Cadmium modulates adipocyte functions in metallothionein-null mice

Abstract

Our previous study has demonstrated that exposure to cadmium (Cd), a toxic heavy metal, causes a reduction of adipocyte size and the modulation of adipokine expression. To further investigate the significance of the Cd action, we studied the effect of Cd on the white adipose tissue (WAT) of metallothionein null (MT(-/-)) mice, which cannot form atoxic Cd-MT complexes and are used for evaluating Cd as free ions, and wild type (MT(+/+)) mice. Cd administration more significantly reduced the adipocyte size of MT(-/-) mice than that of MT(+/+) mice. Cd exposure also induced macrophage recruitment to WAT with an increase in the expression level of Ccl2 (MCP-1) in the MT(-/-) mice. The in vitro exposure of Cd to adipocytes induce triglyceride release into culture medium, decrease in the expression levels of genes involved in fatty acid synthesis and lipid hydrolysis at 24 h, and at 48 h increase in phosphorylation of the lipid-droplet-associated protein perilipin, which facilitates the degradation of stored lipids in adipocytes. Therefore, the reduction in adipocyte size by Cd may arise from an imbalance between lipid synthesis and lipolysis. In addition, the expression levels of leptin, adiponectin and resistin decreased in adipocytes. Taken together, exposure to Cd may induce unusually small adipocytes and modulate the expression of adipokines differently from the case of physiologically small adipocytes, and may accelerate the risk of developing insulin resistance and type 2 diabetes.

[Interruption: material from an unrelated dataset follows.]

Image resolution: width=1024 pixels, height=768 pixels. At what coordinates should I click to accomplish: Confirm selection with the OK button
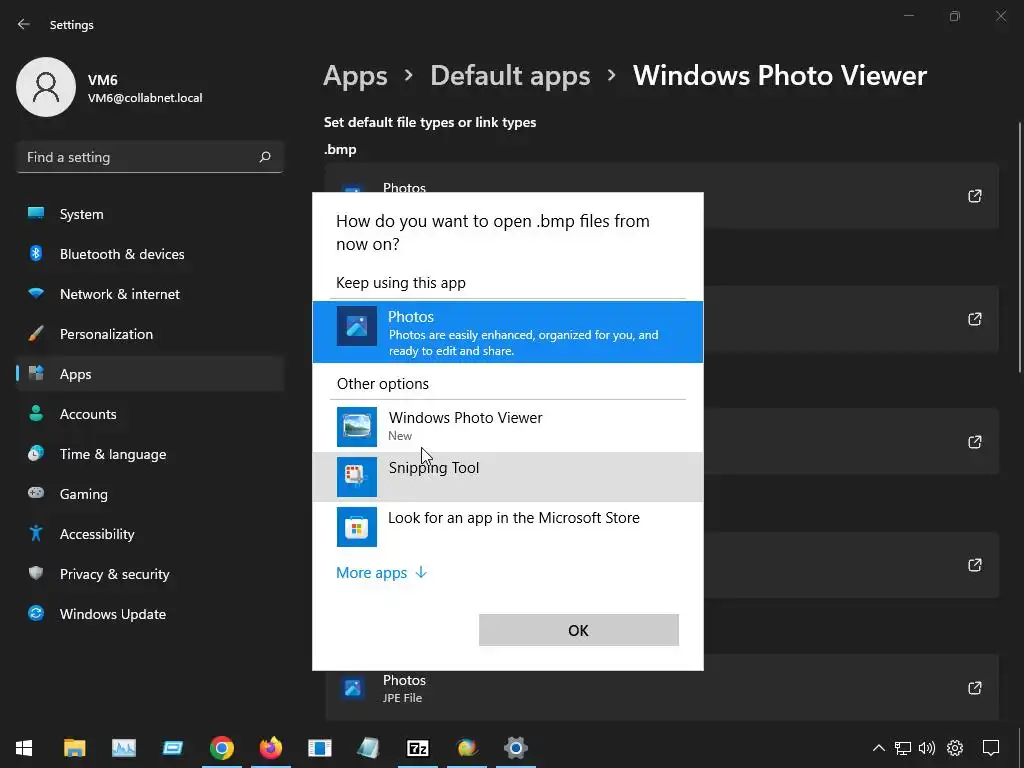click(578, 630)
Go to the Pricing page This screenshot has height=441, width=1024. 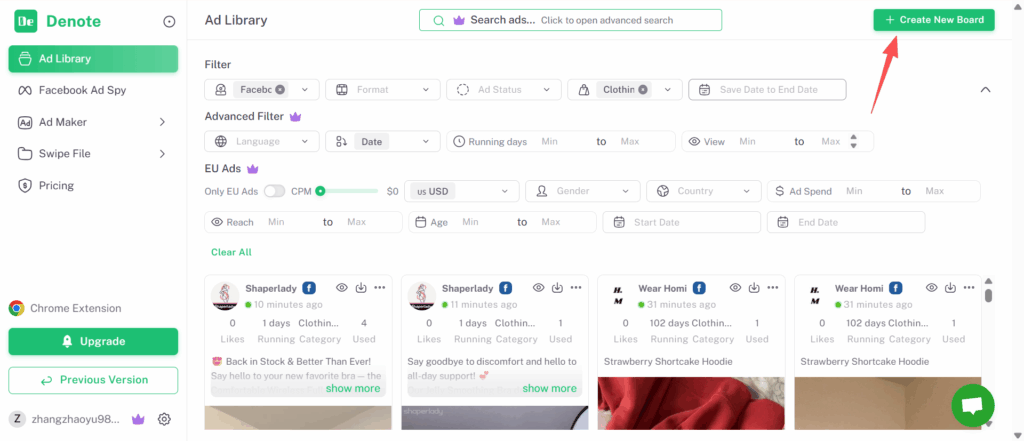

Keywords: Acaca; Adipokine; Adipose tissue; BMI; C/EBP; CCAAT/enhancer binding protein (C/EBP); CHD; Cadmium; Ccl2; Cd; FFA; Fasn; HFD; Il6; Lipe; MT; Mest; Metallothionein; PAI-1; Plin1; Pnpla2; Pparγ2; Retn; T2D; TG; Tnf-α; WAT; acetyl-Coenzyme A carboxylase alpha; body mass index; cadmium; chemokine (C–C motif) ligand 2 (MCP-1); coronary heart disease; fatty acid synthase; free fatty acids; high-fat diet; interleukin 6; lipase, hormone sensitive (HLS); mesoderm specific transcript; metallothionein; patatin-like phospholipase domain containing 2 (ATGL); perilipin 1; peroxisome proliferator activated receptor gamma 2; plasminogen activator inhibitor-1; resistin; triglyceride; tumor necrosis factor-α; type 2 diabetes; white adipose tissue.